We have not made any independent valuation or appraisal of the assets or liabilities of the Company, nor have we been furnished with any such appraisals. Our opinion is necessarily based on financial,
economic, market and other conditions as in effect on, and the information made available to us as of, the date hereof. Events occurring after the date hereof may affect this opinion and the
assumptions used in preparing it, and we do not assume any obligation to update, revise or reaffirm this opinion.
In
arriving at our opinion, we were not authorized to solicit, and did not solicit, interest from any party with respect to the acquisition, business combination or other extraordinary
transaction, involving the Company, nor did we negotiate with any parties, other than Tyco.
We
have acted as financial advisor to the Board of Directors of the Company in connection with this transaction and will receive a fee for our services, a substantial portion of which is
contingent upon the closing of the Merger. In the two years prior to the date hereof, we have provided financial advisory and financing services for the Company and Tyco and have received fees in
connection with such services.

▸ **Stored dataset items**
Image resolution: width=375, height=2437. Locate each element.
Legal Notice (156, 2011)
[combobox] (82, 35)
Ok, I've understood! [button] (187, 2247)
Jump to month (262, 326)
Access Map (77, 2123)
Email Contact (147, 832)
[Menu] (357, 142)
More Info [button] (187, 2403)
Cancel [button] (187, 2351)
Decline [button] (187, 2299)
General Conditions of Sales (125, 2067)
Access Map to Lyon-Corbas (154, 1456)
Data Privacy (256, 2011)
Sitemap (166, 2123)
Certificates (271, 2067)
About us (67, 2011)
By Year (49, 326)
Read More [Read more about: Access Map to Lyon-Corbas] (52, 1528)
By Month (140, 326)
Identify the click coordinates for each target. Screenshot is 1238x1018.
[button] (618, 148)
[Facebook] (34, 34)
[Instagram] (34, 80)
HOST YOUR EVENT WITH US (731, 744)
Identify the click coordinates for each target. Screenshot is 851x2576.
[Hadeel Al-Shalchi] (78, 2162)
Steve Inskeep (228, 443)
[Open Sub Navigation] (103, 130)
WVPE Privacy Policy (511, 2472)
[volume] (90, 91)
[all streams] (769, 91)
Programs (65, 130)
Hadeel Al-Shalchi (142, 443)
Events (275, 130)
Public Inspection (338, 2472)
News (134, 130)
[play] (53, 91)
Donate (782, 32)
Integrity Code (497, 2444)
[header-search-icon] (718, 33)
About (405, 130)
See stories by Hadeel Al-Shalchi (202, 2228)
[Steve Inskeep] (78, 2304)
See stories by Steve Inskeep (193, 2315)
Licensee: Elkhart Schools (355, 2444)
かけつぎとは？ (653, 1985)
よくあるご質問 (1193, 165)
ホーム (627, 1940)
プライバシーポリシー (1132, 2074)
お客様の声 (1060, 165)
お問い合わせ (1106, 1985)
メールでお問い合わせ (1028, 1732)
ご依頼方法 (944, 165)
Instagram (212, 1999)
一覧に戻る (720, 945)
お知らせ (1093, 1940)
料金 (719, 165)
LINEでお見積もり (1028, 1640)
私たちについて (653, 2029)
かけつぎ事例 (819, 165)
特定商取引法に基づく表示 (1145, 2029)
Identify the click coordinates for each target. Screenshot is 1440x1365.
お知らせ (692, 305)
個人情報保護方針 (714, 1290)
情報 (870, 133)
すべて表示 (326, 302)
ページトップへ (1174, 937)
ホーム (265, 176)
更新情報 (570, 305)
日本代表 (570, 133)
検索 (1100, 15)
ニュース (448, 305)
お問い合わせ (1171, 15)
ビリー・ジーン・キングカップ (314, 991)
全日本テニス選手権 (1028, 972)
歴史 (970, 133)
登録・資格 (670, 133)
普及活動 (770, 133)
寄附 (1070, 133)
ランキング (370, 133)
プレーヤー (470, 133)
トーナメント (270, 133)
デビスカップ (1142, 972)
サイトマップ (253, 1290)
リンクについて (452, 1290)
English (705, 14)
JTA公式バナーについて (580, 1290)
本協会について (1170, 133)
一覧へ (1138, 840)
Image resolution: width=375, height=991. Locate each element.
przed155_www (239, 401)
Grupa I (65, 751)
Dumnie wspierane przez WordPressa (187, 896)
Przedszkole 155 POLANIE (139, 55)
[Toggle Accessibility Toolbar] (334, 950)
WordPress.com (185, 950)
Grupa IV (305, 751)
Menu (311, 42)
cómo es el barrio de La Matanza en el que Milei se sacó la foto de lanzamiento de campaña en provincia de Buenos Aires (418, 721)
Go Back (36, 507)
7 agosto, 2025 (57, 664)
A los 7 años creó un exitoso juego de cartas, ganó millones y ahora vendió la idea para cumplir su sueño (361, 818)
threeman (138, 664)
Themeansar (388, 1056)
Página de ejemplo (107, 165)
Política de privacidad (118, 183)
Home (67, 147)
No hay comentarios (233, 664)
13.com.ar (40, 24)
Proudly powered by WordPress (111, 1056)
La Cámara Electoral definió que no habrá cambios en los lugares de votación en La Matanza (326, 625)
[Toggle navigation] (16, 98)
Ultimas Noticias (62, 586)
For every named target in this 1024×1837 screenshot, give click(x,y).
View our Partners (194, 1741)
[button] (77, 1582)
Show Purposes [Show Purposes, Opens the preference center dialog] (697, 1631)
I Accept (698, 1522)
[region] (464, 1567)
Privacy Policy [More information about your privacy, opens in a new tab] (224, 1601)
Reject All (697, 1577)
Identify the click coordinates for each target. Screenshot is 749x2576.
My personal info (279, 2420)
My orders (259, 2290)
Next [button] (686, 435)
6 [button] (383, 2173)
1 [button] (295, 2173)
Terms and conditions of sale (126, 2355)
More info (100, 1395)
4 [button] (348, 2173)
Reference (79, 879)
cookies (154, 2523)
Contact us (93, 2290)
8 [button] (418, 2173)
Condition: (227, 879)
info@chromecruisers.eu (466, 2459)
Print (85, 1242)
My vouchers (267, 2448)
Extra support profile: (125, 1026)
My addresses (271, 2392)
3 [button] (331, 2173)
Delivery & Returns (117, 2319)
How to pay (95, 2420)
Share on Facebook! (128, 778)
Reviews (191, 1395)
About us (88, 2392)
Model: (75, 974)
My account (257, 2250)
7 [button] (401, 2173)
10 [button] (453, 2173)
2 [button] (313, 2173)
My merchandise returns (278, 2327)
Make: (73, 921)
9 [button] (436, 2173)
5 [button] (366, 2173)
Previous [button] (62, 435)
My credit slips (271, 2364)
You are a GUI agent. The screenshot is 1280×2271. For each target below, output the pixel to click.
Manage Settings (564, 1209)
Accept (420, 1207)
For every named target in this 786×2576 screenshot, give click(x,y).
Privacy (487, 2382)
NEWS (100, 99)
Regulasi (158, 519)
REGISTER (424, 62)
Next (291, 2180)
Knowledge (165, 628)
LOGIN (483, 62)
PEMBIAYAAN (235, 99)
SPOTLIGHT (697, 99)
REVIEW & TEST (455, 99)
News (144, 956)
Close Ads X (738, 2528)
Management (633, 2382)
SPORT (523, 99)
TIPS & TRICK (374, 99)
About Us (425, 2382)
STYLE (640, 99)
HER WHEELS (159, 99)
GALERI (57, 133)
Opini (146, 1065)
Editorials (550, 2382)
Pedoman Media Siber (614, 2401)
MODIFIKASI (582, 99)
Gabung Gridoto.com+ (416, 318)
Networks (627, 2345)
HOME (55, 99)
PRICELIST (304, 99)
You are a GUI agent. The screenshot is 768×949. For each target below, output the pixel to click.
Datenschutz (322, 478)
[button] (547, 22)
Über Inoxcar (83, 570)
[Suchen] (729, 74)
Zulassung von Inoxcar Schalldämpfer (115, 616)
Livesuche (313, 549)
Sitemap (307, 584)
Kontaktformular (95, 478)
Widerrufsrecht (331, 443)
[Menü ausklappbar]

▸ **WORK TO COMPLETE**
A - Summarize the fairness opinion passage in two sentences.
B - Continue the fairness opinion passage from where it stops.

▸ **PER-TASK OUTPUTS**
A - The advisors made no independent valuation or appraisal of the Company's assets or liabilities, base their opinion on conditions and information as of its date, and take on no obligation to update it. They did not solicit interest from or negotiate with any party other than Tyco, and they act as financial advisor to the Company's Board for a fee largely contingent on the Merger's closing, having also provided paid services to the Company and Tyco in the prior two years.

B -
Please
note that Morgan Stanley is a global financial services firm engaged in the securities, investment management and individual wealth management businesses. Our securities business
is engaged in securities underwriting, trading and brokerage activities, foreign exchange, commodities and derivatives trading, prime brokerage, as well as providing investment banking, financing and
financial advisory services. Morgan Stanley, its affiliates, directors and officers may at any time invest on a principal basis or manage funds that invest, hold long or short positions, finance
positions, and may trade or otherwise structure and effect transactions, for their own account or the accounts of its
C-2
customers,
in debt or equity securities or loans of the Company, Tyco or any other company, or any currency or commodity, that may be involved in this transaction, or any related derivative
instrument.
This
opinion has been approved by a committee of Morgan Stanley investment banking and other professionals in accordance with our customary practice. This opinion is for the information
of the of the Board of Directors of the Company and may not be used for any other purpose without our prior written consent, except that a copy of this opinion may be included in its entirety in any
filing of the Company, and any related registration statement of Tyco that is required to be made with the Securities and Exchange Commission in connection with this transaction if such inclusion is
required by applicable law. In addition, this opinion does not in any manner address the prices at which Tyco Common Stock will trade following consummation of the Merger or at any other time, and
Morgan Stanley expresses no opinion or recommendation as to how the shareholders of the Company should vote at the shareholders' meeting to be held in connection with the Merger.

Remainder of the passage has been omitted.